Lower housing need figures could have 'fundamental impact' on green belt release, conference told

Reduced housing need arising from the latest household projections could make it harder for councils to demonstrate the exceptional circumstances needed for green belt changes, the Planning for Housing conference was told yesterday.

Andy Meader of Pegasus Group speaking at yesterday's Planning for Housing conference
Andy Meader of Pegasus Group speaking at yesterday's Planning for Housing conference

Andy Meader, director of consultancy Pegasus Group, said that recent case law had established that the intensity of housing need was a key factor in demonstrating the exceptional circumstances required to justify green belt release in local plans.

"In other words, the greater the shortage of housing, the more exceptional the circumstances are likely to be," Meader said.

"If the objectively-assessed need is suddenly to reduce for any reason, then that can have implications."

"It is a very significant consideration," Meader said, which could have "a fundamental impact" on councils' ability to demonstrate exceptional circumstances.

Other key factors needed to demonstrate exceptional circumstances, he said, included fully investigating alternative sources of development in the area.

"It’s going to be very important to have undertaken those exercises," he said. "Otherwise, there is the potential criticism that you just don’t really know what potential there is."

Meader, whose firm has recently carried out a green belt review for Guildford Borough Council, added that authorities wanting to make green belt releases should justify such changes both in principle and on an individual site basis in order to demonstrate exceptional circumstances.

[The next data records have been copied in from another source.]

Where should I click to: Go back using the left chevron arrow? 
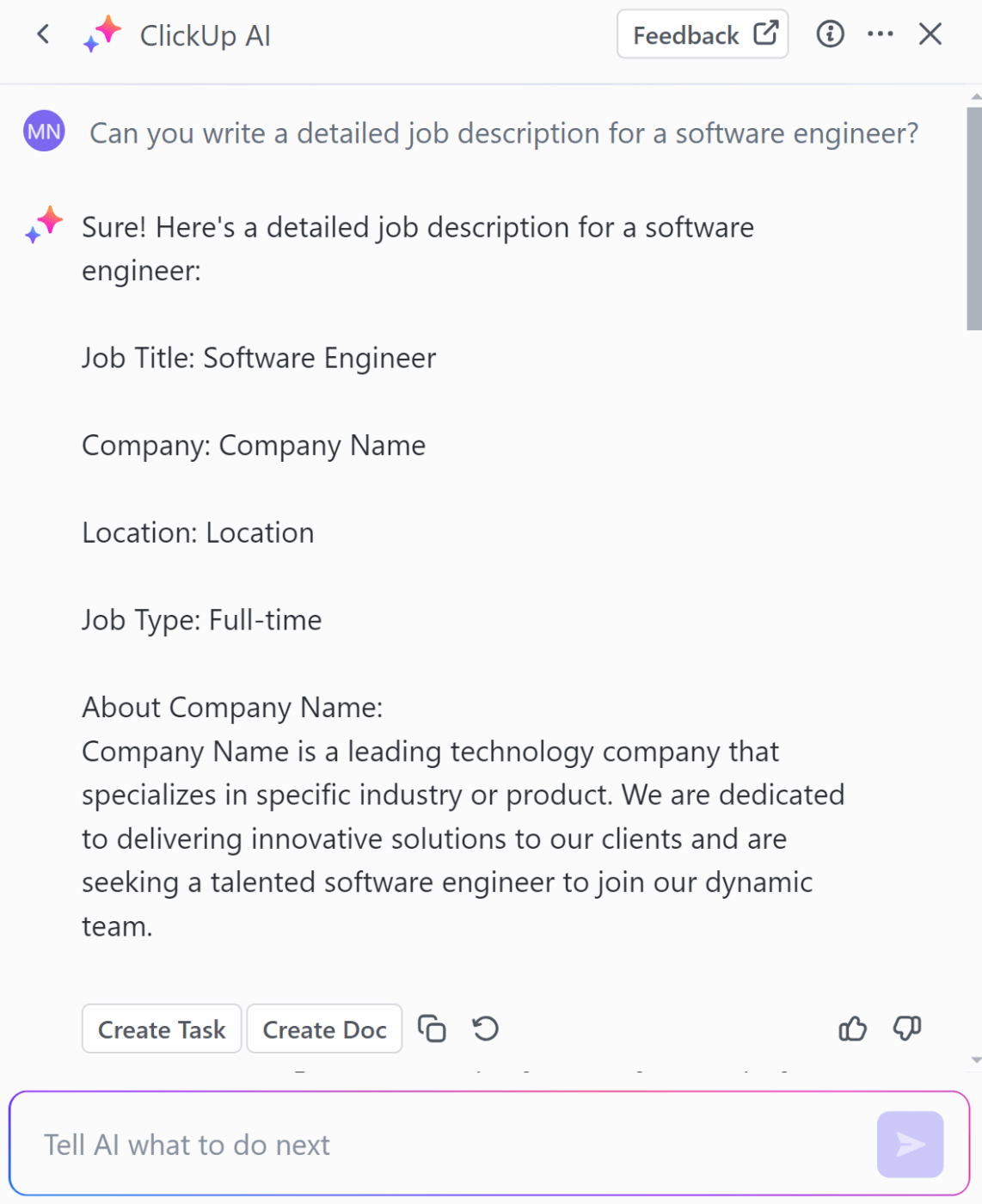[43, 35]
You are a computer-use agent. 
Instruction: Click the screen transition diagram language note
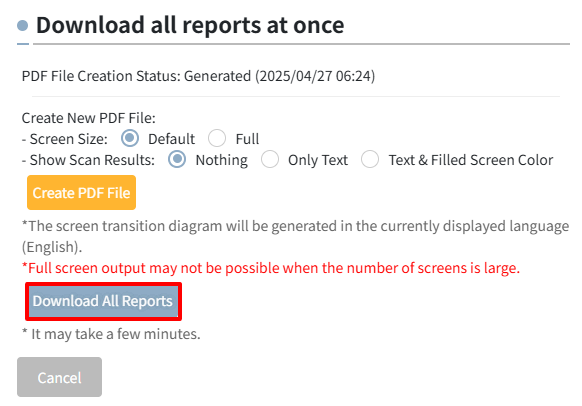[295, 236]
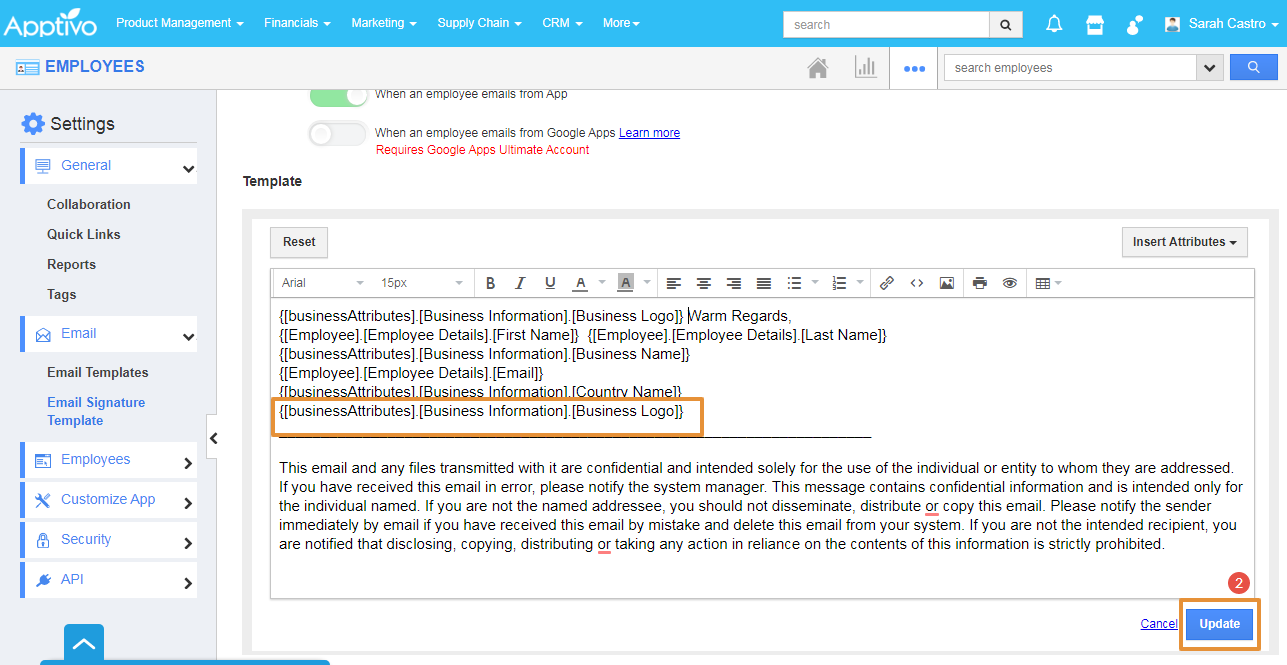Toggle bold formatting in the editor

click(x=490, y=283)
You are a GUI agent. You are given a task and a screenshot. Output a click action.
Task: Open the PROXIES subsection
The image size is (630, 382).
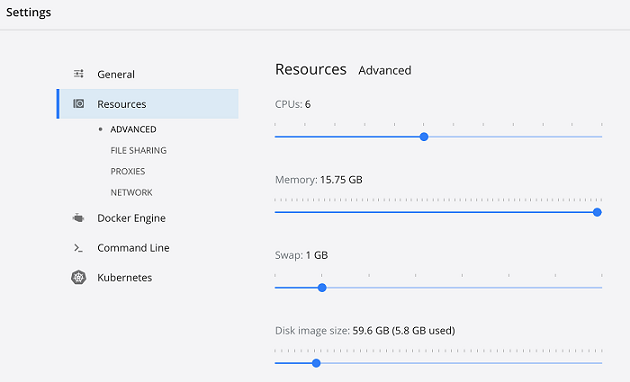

Mark Andrews, planning and housing policy manager at Coventry City Council - whose recently-adopted local plan released green belt land for 7,000 homes - said that key tips for carrying out a green belt review included having a clear and consistent methodology and working with a wide range of stakeholders.

He also advised that those undertaking reviews should have realistic expectations.

"Your review will never be accepted by everyone and it will never be perfect," Andrews said. "If you go into the process thinking ‘I’ve got to make this right for everyone and I’ve got to get everyone to like what comes out of this green belt review,’ you will set yourself up to fail.

"The most important thing is to be happy yourself that the information you have collected is evidence that you are comfortable with and works for you as an authority," he said.